Es ist also nicht nötig, immerzu auf meine Verdienste und auf mein Wirken und Machen zu verweisen, wie es jene Ruheständler damals taten. Ich muss mich nicht ständig beweisen und rechtfertigen, weder vor anderen noch vor mir selbst und schon gar nicht noch vor Gott. Zumindest die Anerkennung Gottes bekomme ich nicht durch das, was ich mache bzw. gemacht habe.

Also aus dem Glauben?

Das dritte reformatorische »Allein« behauptet ja genau dies. »So halte ich dafür, dass der Mensch gerecht werde ohne des Gesetzes Werke, allein durch den Glauben.« (Rö. 3,28). Besonders Paulus hört nicht auf, für den Glauben als Weg zum Leben und zu Gott zu werben.

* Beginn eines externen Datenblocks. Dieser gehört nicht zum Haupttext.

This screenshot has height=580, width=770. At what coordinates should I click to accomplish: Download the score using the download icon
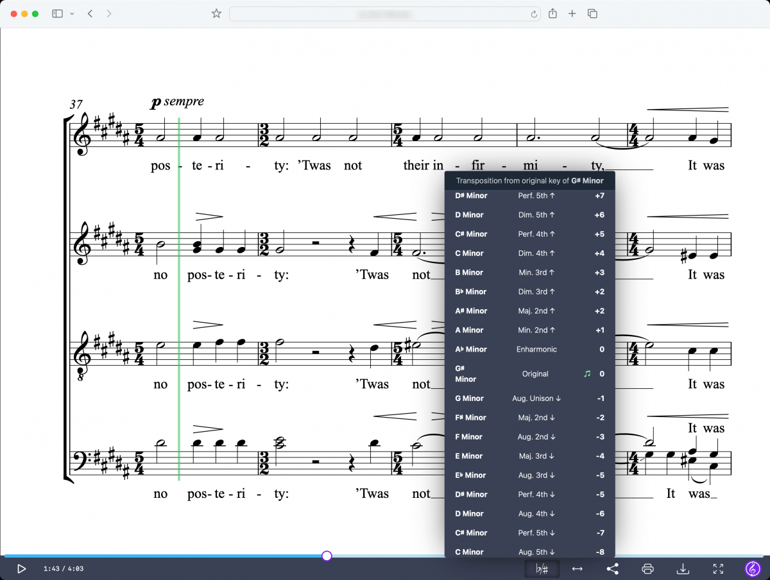tap(683, 568)
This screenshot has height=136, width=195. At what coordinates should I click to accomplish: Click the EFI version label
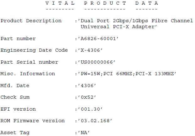[18, 109]
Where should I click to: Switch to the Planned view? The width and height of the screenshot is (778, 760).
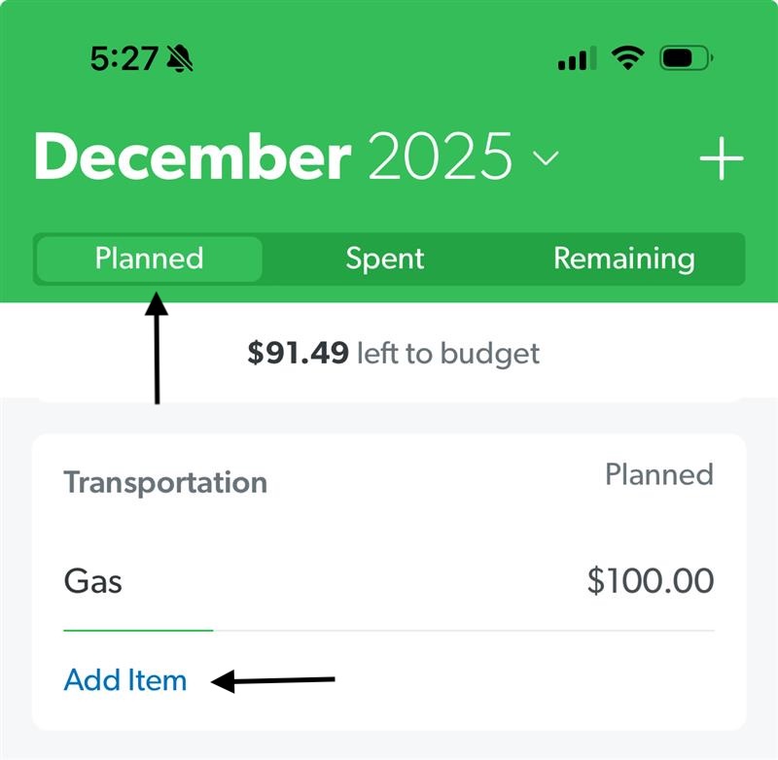pyautogui.click(x=150, y=259)
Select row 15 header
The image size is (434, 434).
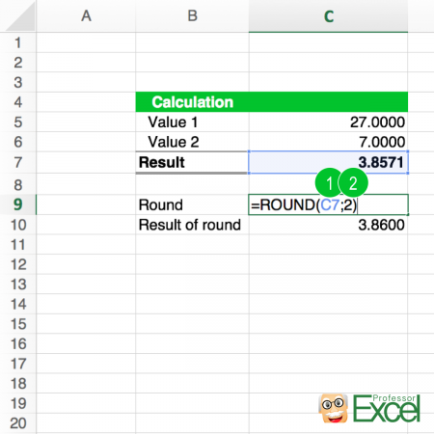(18, 324)
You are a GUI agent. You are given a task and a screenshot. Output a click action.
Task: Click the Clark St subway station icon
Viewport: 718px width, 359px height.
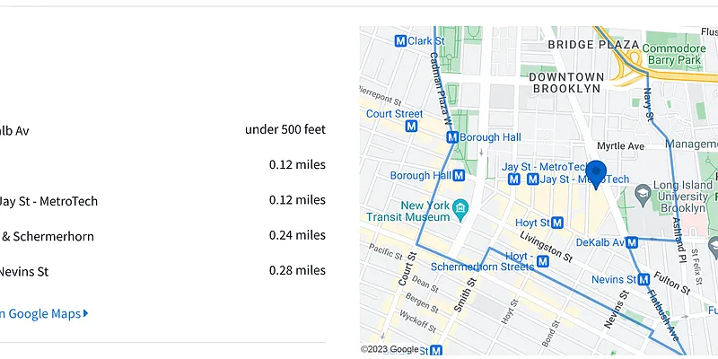(x=401, y=40)
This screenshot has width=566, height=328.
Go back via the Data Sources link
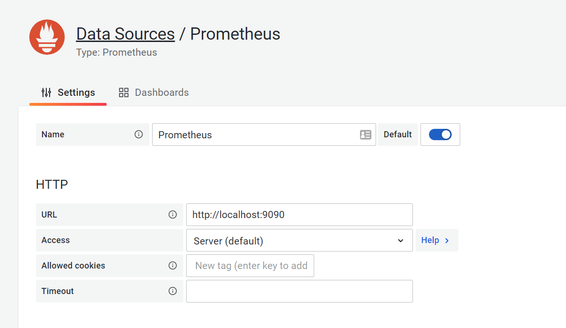coord(125,34)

Allerdings: Ist »Glauben« nicht auch »gemacht«? Ich gehe und sitze, ich bastle und spiele, ich lerne und lehre, ich hoffe und glaube. Glauben ist doch auf jeden Fall etwas Aktives, etwas Gemachtes – oder?

Ja und nein.

»Auf dem Kirchentag treffen sich über hunderttausend evangelische Gläubige!« Weil man auf dem Kirchentag ist, ist man »gläubig«. So sehen es jedenfalls die Medienvertreter. Jemand geht zur Kirche, er oder sie betet und spendet für »Brot für die Welt«. Das sind Gläubige – oder? Man erkennt sie zumindest an ihrem Handeln, Machen und Tun. »Wenn du Christ bist, dann ...«, auch so hört man es gelegentlich. Christsein wird mit guten Taten verbunden, mit Nächstenliebe und Diakonie.

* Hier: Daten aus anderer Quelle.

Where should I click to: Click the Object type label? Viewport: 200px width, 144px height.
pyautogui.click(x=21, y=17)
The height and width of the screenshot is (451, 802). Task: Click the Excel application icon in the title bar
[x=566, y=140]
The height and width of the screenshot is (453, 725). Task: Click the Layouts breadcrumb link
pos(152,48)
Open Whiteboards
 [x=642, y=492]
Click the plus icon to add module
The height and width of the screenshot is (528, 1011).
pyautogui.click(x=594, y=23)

Aus meiner Sicht macht »gläubig« sich meistens an den Äußerungen fest. In manchen Kreisen geht es dabei nicht nur um Frömmigkeit, Moral und gottgefälliges Leben, sondern zusätzlich um die sprachlichen Äußerungen. Wer oft genug »Jesus« sagt, hat gewonnen. »Gott geb’s!« »Gott sei’s gedankt!« Oder die moderne Variante junger Menschen: »Jesus ist einfach geil, und unheimlich super, genau!« Auch christliche Milieus prägen ihre eigene Sprache und definieren jene, die sie beherrschen als »Gläubige«.

Glauben statt Gläubigkeit

Um solchen Missverständnissen ein wenig vorzubeugen, benutze ich statt »gläubig« lieber »glaubend«. Glaube ist aus meiner Sicht etwas völlig anderes als Gläubigkeit. Glaube wird nicht gemacht, sondern er ist ein Geschenk, er ereignet sich. Ohne Ostern und die Begegnung mit dem Auferstandenen konnte Maria nicht glauben (Joh. 20) und ohne das Wunder von Pfingsten wäre nie eine weltweite Bewegung christlicher Gemeinden entstanden (Apg. 2,37f.). Petrus kann sich noch so abmühen mit seiner Gläubigkeit – er schafft es nicht, auf dem Wasser zu gehen! (Mt. 14,22f.) und Paulus wirft es vom Pferd, als er mit Christus in Berührung kommt (Apg. 9). Diese Liste könnte ich jetzt weiterführen. Es ist eine Liste fast ohne Ende. Sie reicht durch die ganze Bibel, dann durch die Kirchengeschichte und bis zu uns im Hier und Heute. Immer wieder wird das Geschenk des Glaubens entdeckt und ausgepackt.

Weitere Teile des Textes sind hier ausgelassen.